==== Extracted records

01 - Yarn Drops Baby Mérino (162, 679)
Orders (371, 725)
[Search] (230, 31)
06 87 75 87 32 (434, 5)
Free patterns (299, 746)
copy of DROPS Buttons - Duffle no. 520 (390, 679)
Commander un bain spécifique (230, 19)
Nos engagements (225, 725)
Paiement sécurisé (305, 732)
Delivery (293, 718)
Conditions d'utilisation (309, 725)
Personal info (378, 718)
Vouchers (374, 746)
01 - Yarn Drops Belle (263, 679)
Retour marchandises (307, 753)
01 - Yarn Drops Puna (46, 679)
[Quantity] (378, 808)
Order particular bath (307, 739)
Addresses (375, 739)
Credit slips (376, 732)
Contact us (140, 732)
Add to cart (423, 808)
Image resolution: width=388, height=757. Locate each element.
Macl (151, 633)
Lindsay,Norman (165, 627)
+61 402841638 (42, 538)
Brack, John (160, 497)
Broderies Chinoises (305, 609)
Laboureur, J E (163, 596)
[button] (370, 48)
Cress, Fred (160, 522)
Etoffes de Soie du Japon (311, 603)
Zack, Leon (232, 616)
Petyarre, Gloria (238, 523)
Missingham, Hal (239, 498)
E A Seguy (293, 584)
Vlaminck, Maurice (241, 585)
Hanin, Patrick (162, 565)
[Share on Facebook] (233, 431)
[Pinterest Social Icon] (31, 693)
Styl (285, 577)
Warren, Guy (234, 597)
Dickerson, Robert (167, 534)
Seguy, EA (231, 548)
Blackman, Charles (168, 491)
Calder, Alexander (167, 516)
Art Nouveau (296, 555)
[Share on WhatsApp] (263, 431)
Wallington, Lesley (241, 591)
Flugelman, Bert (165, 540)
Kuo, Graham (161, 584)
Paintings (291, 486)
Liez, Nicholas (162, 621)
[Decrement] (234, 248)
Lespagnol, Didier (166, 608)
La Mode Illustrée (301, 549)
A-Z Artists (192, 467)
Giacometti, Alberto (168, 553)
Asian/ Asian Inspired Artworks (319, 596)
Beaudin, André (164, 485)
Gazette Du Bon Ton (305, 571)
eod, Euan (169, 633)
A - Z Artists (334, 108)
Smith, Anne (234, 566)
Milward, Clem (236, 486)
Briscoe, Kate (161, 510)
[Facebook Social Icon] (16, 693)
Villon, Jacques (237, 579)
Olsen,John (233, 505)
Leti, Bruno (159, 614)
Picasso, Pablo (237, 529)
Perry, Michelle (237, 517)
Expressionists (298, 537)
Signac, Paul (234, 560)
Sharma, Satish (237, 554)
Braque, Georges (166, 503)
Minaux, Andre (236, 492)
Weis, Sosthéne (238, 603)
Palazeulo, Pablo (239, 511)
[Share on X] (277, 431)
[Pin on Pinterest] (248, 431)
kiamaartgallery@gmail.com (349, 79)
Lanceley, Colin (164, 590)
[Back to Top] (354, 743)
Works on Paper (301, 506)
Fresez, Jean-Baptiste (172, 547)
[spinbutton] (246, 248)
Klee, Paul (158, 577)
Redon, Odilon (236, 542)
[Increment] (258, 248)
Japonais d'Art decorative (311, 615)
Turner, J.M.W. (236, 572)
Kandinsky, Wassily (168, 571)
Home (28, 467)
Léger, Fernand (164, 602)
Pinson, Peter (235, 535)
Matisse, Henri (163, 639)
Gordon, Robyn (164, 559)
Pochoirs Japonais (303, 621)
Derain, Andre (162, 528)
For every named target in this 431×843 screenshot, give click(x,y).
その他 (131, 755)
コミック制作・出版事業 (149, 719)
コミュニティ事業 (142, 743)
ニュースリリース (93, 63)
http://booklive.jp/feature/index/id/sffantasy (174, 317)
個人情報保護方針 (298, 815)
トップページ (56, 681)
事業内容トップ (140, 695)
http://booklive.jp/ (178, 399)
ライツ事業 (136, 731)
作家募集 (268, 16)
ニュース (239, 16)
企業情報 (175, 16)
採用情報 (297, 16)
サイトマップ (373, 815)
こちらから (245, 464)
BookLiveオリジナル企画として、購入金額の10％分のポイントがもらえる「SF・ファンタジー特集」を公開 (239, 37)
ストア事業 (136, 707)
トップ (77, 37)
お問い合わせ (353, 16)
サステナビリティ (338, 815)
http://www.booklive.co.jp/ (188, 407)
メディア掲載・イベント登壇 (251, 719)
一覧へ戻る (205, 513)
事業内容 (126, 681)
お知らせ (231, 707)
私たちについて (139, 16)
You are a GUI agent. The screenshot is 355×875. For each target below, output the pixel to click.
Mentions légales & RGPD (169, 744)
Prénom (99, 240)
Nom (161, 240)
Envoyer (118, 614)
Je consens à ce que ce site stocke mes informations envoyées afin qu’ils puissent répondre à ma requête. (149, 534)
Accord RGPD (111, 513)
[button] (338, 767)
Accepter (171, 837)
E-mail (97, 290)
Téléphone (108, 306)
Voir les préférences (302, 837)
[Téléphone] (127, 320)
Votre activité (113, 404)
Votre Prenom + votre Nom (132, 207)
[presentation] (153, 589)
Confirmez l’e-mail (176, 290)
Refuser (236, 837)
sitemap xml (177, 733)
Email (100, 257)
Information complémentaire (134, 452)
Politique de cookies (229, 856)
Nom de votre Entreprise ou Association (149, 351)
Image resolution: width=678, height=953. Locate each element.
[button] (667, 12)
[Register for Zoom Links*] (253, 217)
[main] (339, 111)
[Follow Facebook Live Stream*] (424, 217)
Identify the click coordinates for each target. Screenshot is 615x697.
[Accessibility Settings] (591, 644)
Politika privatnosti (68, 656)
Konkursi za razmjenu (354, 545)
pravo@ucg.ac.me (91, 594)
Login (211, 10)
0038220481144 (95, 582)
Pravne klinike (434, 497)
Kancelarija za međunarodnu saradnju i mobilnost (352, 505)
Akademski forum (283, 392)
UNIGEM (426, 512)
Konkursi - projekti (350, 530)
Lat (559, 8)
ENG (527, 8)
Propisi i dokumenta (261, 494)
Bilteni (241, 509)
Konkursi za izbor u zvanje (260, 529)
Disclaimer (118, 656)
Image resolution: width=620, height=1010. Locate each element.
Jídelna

========

Written instruction
Find every line in the material above that contains the word "element" and copy each of those lines in full.

Finished answer
Image resolution: width=388, height=757. Locate each element.
Image resolution: width=678, height=953. Locate each element.
Image resolution: width=620, height=1010. Locate each element.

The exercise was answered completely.